- **TASK PROMPT**: Restate word for word the lines of the records below, starting at the line that contains "You are a computer-use" and ending at the line that contains "Viewport: 682px width, 521px height.", with both of those lines included and nothing else.

++++ DATA FOR THE TASK

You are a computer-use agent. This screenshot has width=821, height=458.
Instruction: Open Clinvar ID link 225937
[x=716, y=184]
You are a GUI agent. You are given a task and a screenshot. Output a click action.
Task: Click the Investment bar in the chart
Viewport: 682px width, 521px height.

++++++++
++++ DATA FOR THE TASK

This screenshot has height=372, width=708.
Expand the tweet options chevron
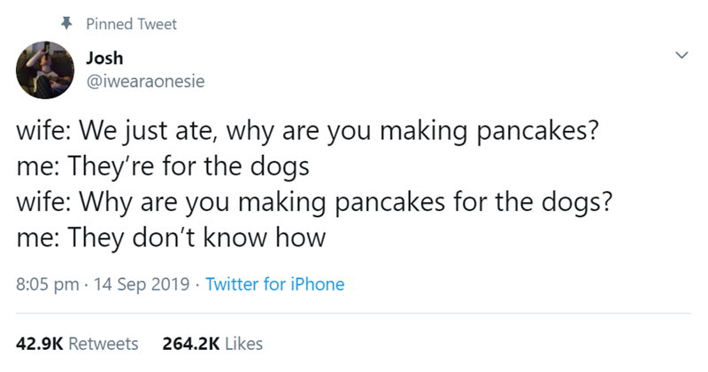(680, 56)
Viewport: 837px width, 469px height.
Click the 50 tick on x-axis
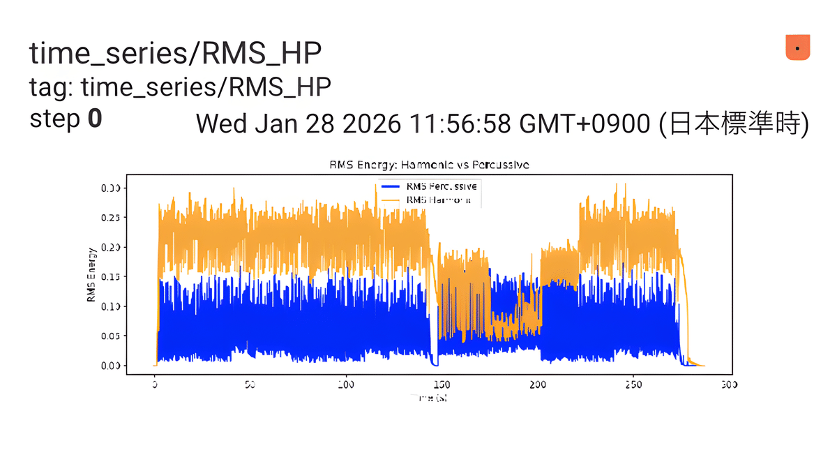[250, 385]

++++++++

- **ANSWER TO THE PROBLEM**:
You are a computer-use agent. This screenshot has width=821, height=458.
Instruction: Open Clinvar ID link 225937
[x=716, y=184]
You are a GUI agent. You are given a task and a screenshot. Output a click action.
Task: Click the Investment bar in the chart
Viewport: 682px width, 521px height.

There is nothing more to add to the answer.